De gang was lang en verlicht met felle lampen. Hier en daar stond een volgepropt karretje tegen de muur. Ik kwam voorbij een leeg lokaaltje met een groot raam waaraan allerhande affiches hingen. Ik deed de moeite niet om ze te lezen. Lichtjes nerveus stapte ik door, de nummers bekijkend die naast de deuren hingen. Af en toe piepte ik nieuwsgierig binnen daar waar een deur openstond. Meestal was het stil of hoorde ik stemmen geanimeerd babbelen of klonk er een sereen gefluister. 156, 157,158… 159 hier was het. Ik ademde diep en met een zacht klopje stapte ik behoedzaam door de deur. Het was schemerdonker in de kamer. Mijn ogen moesten zich even aanpassen. De lichte zenuwachtigheid nam toe. Ik wist niet wat ik moest verwachten.  Toen zag ik haar, hoewel ze me hadden gewaarschuwd was ik toch een beetje in shock. Een tijdje geleden zag ze er nog zo onverwoestbaar uit. Een vrouw uit één stuk. Groot en kloek. Ze was groter dan mij, ja, ik geef toe, ik ben een kleintje. Nu was ze slechts een schim van zichzelf. Haar donkere zwarte krullen waren niet meer zwart, maar in korte tijd een soort van grijs geworden en krullen deed het ook niet echt meer. Slangetjes zaten in haar arm en lagen over haar gezicht. Ze sliep en lag er wonderwel vredig bij. Haar ademhaling was rustig.
Stilletjes deed ik mijn jas uit en hing hem op de stoel.
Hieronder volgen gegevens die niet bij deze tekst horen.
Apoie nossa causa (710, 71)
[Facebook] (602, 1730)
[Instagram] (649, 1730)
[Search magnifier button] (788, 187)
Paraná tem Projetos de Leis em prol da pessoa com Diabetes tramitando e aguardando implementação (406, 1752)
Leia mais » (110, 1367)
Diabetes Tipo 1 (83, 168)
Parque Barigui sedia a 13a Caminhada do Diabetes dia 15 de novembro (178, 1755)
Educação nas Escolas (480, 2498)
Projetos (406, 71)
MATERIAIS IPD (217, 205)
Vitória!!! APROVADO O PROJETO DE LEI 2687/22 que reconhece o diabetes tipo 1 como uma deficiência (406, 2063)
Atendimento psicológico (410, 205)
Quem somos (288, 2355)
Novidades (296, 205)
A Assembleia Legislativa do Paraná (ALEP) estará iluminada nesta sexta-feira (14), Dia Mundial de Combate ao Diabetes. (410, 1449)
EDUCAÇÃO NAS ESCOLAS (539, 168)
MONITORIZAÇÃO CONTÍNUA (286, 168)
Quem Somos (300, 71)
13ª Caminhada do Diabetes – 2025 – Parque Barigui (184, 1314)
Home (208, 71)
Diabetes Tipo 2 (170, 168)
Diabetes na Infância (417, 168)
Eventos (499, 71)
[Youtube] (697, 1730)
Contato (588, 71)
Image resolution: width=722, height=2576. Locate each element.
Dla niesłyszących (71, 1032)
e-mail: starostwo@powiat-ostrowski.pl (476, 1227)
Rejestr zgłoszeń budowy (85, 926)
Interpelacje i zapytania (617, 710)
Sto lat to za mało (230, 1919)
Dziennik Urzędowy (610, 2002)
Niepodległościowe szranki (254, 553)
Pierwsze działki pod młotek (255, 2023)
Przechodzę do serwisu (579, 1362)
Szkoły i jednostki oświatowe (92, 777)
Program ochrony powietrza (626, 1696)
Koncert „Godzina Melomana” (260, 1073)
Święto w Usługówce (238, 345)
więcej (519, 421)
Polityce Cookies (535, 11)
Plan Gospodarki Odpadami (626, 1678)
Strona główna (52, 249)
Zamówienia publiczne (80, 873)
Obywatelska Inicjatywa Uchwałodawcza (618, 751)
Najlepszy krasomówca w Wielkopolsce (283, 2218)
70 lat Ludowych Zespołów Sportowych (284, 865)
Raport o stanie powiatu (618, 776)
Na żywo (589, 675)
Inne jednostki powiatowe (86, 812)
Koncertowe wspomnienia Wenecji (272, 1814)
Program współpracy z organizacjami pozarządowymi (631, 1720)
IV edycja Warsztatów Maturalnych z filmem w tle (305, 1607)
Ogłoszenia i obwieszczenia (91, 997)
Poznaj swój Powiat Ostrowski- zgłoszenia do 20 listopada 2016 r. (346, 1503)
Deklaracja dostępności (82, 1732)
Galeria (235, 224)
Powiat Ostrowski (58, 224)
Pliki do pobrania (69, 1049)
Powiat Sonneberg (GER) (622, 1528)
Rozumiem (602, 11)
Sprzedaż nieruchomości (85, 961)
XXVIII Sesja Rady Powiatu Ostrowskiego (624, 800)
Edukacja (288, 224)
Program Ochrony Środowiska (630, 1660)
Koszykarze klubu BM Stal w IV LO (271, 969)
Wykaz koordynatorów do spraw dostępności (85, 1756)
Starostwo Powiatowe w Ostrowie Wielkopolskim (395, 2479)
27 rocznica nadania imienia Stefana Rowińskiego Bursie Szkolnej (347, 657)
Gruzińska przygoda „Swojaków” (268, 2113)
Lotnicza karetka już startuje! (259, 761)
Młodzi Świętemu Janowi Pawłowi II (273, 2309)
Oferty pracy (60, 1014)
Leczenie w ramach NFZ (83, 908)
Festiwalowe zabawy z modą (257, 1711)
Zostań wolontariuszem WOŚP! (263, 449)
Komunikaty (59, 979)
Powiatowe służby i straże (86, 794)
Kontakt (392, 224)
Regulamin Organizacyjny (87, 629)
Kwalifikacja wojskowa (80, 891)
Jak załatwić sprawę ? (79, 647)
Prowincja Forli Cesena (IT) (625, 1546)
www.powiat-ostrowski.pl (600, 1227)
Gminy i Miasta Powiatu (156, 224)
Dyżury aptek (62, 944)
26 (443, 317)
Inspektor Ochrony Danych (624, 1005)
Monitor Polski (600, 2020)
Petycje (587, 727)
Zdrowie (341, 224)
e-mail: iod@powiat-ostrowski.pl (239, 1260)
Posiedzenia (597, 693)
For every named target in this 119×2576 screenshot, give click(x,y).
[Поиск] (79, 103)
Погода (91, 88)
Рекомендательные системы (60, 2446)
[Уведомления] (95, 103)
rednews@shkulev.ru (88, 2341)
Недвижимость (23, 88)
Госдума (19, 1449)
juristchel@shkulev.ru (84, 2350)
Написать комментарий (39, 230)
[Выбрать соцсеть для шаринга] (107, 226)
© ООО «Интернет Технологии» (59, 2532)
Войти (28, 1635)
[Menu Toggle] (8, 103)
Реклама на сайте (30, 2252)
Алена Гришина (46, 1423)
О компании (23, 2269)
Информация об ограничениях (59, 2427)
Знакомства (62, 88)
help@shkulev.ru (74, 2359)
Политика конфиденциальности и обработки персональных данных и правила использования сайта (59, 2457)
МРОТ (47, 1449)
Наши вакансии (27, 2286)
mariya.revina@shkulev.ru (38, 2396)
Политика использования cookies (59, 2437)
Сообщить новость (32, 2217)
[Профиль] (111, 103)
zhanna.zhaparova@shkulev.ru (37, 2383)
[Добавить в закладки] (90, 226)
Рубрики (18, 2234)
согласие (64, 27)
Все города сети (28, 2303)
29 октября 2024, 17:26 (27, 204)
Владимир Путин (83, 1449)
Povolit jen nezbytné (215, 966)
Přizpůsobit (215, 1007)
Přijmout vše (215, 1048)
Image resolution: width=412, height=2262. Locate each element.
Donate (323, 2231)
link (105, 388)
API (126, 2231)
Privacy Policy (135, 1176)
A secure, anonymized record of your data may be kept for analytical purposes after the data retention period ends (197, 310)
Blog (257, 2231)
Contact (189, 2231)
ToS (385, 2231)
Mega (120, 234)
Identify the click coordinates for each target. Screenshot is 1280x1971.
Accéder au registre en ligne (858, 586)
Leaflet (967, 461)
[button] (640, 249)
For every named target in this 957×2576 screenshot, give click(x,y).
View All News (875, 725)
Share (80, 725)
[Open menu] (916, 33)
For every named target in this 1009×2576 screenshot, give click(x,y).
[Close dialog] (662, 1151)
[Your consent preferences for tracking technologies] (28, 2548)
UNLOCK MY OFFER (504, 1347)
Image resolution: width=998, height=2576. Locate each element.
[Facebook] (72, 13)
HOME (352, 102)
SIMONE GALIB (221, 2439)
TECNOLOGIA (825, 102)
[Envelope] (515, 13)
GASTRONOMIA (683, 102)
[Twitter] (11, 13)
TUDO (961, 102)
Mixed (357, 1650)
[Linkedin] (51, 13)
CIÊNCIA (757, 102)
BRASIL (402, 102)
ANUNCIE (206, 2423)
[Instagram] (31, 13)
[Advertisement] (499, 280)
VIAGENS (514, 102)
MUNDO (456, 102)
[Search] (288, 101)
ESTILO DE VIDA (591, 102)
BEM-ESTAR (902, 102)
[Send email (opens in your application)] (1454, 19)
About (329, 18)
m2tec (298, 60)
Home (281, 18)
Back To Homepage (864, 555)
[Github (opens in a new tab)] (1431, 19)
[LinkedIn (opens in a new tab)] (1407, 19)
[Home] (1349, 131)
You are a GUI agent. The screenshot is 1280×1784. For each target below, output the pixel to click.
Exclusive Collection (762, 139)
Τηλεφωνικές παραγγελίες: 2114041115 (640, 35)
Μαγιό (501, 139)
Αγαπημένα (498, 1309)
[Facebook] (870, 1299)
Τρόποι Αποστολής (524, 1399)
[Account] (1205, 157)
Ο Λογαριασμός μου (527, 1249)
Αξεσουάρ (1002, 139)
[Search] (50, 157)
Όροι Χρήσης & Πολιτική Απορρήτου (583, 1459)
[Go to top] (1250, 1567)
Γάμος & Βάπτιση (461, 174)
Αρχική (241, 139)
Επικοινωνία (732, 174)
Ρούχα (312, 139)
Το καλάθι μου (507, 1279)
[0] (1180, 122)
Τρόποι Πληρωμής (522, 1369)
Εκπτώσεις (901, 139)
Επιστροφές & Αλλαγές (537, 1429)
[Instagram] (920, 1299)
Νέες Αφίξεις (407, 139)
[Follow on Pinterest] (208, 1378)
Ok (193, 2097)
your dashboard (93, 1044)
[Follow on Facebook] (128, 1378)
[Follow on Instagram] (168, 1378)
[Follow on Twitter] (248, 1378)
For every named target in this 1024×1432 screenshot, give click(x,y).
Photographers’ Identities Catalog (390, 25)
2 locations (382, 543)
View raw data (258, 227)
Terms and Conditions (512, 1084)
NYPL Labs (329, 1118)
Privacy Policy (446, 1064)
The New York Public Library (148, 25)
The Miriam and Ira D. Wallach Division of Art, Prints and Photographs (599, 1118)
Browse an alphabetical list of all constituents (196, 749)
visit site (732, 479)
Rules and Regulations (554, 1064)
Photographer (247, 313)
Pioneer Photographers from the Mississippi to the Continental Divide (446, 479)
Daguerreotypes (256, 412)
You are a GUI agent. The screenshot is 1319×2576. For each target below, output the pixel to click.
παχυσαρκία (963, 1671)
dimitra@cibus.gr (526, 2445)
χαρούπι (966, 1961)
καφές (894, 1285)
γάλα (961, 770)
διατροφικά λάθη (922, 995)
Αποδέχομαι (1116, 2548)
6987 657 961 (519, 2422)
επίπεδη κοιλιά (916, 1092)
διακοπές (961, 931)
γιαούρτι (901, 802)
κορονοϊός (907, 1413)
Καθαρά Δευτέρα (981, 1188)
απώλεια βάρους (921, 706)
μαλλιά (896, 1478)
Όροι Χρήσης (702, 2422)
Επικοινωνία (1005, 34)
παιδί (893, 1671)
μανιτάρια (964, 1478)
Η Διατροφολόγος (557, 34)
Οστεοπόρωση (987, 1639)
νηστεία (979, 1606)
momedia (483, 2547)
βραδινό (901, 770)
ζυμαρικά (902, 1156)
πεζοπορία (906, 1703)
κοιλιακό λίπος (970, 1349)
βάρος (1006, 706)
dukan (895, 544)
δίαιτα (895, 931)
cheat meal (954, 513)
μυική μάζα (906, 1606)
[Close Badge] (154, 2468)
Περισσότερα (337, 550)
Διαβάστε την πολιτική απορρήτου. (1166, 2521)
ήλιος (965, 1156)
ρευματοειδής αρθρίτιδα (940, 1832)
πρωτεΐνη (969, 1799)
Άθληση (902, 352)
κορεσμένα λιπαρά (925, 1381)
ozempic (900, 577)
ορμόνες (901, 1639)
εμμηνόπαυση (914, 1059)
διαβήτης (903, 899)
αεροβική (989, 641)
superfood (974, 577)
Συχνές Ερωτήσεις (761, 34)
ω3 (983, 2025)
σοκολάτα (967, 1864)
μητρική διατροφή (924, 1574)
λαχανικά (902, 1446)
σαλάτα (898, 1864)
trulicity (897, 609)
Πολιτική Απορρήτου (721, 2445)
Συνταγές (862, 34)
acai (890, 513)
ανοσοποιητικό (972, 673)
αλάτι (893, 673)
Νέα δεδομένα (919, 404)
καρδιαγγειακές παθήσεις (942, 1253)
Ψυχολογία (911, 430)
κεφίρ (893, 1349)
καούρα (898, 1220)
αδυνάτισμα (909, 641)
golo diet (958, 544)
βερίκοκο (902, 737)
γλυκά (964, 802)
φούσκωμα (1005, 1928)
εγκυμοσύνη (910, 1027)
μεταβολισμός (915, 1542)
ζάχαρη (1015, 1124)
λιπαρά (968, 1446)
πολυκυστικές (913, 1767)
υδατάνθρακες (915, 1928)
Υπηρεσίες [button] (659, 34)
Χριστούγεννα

Zonder lawaai te maken ging ik zitten en bleef naar haar kijken.

‘Mémé, mag ik een rabarber?’ vroeg ik. Mémé zuchtte even, stond op, nam een keukenmesje en ging naar de gigantische moestuin. Ik huppelde enthousiast achterop. Behendig sneed ze een stengel af. We stapten naar de composthoop, daar deed ze de voet en het blad af zodat alles direct netjes was. Ik stapte druk pratend mee met haar naar de keuken. Daar waste ze de rabarberstengel, sneed die in stukjes en deed die in een potje met suiker. Blij nam ik het potje vast en ging buiten op het stoeltje zitten dat mijn pa nog gemaakt had. De gele kanarie boven mijn hoofd floot zijn mooiste liedjes.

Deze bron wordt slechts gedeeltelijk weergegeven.